As little kids growing up in Walla Walla in the 1950s on the corner of University and Bellevue streets, we were surrounded by veterans of the World War II.
Within a three block radius of our home lived dozens of families whose fathers had served in the military, won the war, then came home, fell in love, got married, bought their first house, and started a family.
For young children like us there was comfort in knowing that just down the street lived men who had fought in the jungle, served on a battleship, charged a beach guns blazing, or dropped bombs from an airplane. These were quiet veterans; some had experienced combat, and some had not. All were heroes in our eyes.
We neighborhood kids played at war, usually assuming the role of soldier in the branch of service that corresponded with that of our respective fathers.
We were usually Army; the Watts and Bradford boys Navy. The kids whose dads were in the Navy would oftentimes mimic their father’s real tattoos by drawing on their arms with an ink pen, and every kid could at least hum the tunes of all the service songs.
The Military Surplus Store on East Isaacs Avenue (now the Country Store) served as our “supply depot.”.
Our dad, Harmon, an Army PFC injured in the Aleutian Islands in 1944 would drive us there so we could pick through huge boxes of surplus Army helmets, Navy white dixie cup hats, ammo belts, canteens and backpacks.
Amazingly, many of the helmets and Navy caps were emblazoned with real names and serial numbers. We always have wondered how it was that this personal gear came into the public realm.
The two of us grew up around these hard-working and patriotic men and their families.
We watched our first television show at Norm’s — Gillette Friday Night Fights; we looked to the sky in 1957 for Sputnik, the first satellite to space, from Gabe’s back yard; Bert drove us and his boys many times to his cabin at Mill Creek in the back of his pick-up; we worked at Martin’s Jewelry for Port; Doug was our Pony League Coach; and Judge Al allowed us to dig a giant underground fort behind his house.
The veterans all had standing and credibility in our eyes. It was as if our neighborhood were one giant public swim pool, and stationed around the periphery of the “pool” at regular intervals like lifeguards with whistles were the veterans (and their wives). We toed the line more from respect than from fear.

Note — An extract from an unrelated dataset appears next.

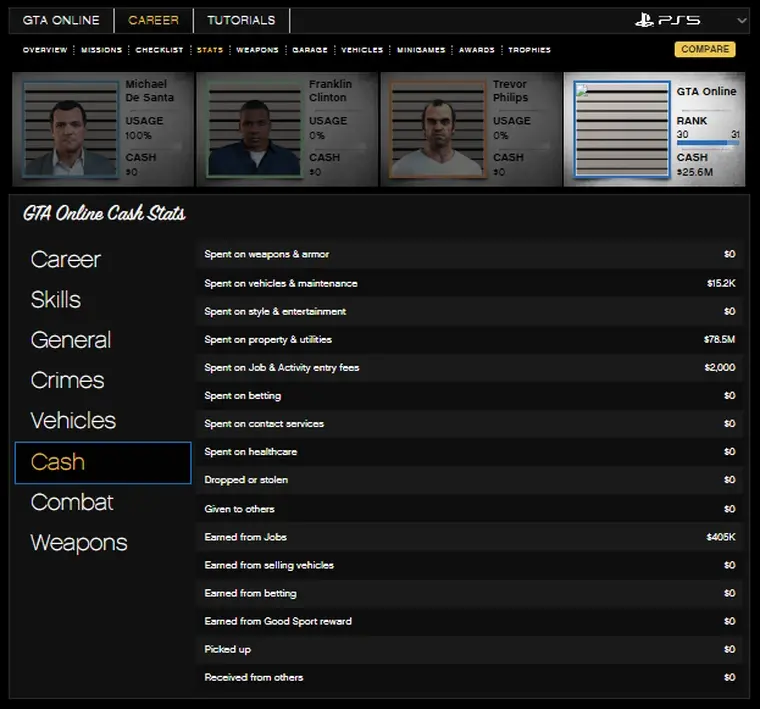View the Crimes stats category
The width and height of the screenshot is (760, 709).
[x=67, y=381]
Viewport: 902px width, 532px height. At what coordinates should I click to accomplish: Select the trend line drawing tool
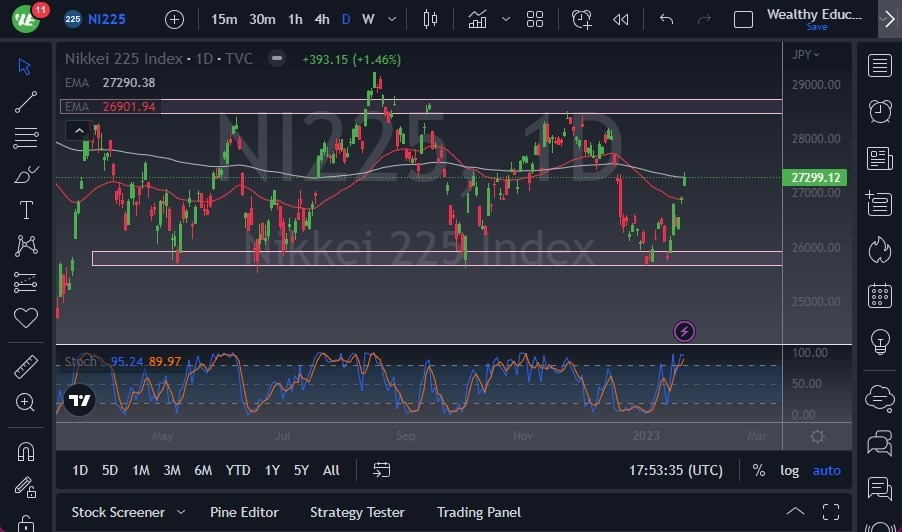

They were our mentors.
Many of the veterans were extraordinary volunteers, serving as coaches for our sports teams, as our PTA presidents, and leaders of service clubs.
Their professions were as varied as their personalities: salesman, house painter, police chief, private businessman, judge, public official. They and their spouses were the thread that bound this community together.
On Veteran’s Day, we solemnly salute them as we knew them. Thank you, Norm, Gabe, Bert, Port, Doug, Al, and Dad, and the many others from Walla Walla who served their country and then their community. We continue to be inspired and blessed by your sacrifices.